Records shown:
━━━━

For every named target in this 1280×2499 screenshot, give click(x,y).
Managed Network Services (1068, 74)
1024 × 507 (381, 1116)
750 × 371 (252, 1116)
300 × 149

━━━━

Task goal:
Each record must be repeated exactly as it appears above.

Answer to this exercise:
For every named target in this 1280×2499 screenshot, give click(x,y).
Managed Network Services (1068, 74)
1024 × 507 (381, 1116)
750 × 371 (252, 1116)
300 × 149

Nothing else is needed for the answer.